Tim Johnson has some fantastic analysis and discussion of 20th century music at The Rambler; note, especially, the great posting on British composer Brian Ferneyhough. ionarts is a group blog covering all kinds of cultural affairs and events, including classical music, in Washington, D.C. Scott Spiegelberg, assistant professor of music at DePauw University, writes about Musical Perceptions from all different angles - the science of musical perception, what it’s like to teach his students, how particular works are perceived.

parterre box isn’t exactly a blog, but it’s full of entertaining, and often outrageous, reviews, interviews, commentary, and gossip about the world of opera, primarily in New York City. trrill is a group blog written by three pseudonymous opera fans, who reside in Seattle, New York, and, uh, Outer Mongolia? Yet another NYC opera blog is Sieglinde’s Diaries.

Several classical bloggers are located in the Bay Area. The Standing Room writes about the Opera, the Symphony (see, for example, his comments on John Adams’s Naïve and Sentimental Music, which I reviewed for SFCV), the recordings in rotation in his iPod, and his parking tickets. Ching Chang, who has written for various San Francisco print outlets, blogs about Bay Area culture at The Bay Buzz. Iron Tongue of Midnight is my own outlet for random thoughts and opinion pieces; I share Four Cranks with Opinions, a site primarily for record and concert reviews, with my friends Mitch Kaufman, Bob Rideout, and Bill Kasimer, though so far all of the content is by Mitch.
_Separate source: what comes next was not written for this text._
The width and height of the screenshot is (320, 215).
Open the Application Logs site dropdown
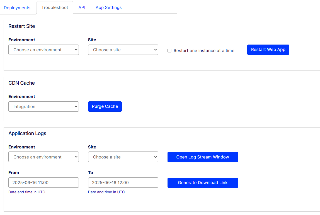pos(123,157)
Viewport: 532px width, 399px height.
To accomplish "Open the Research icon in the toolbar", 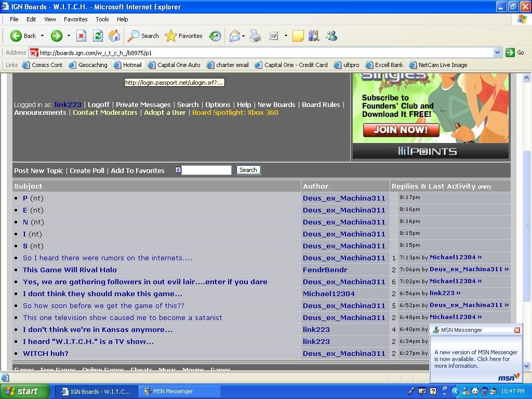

Needless to say, this isn’t a complete survey of all the classical blogs out there. The blogosphere is burgeoning, and more and more classical musicians, writers, and critics are likely to join the ranks. Keep an eye on a few of your favorites, click the links to other sites, and you’re sure to find plenty of interesting and informative classical blogging.

This is a corrected and slightly updated version of the SFCV article.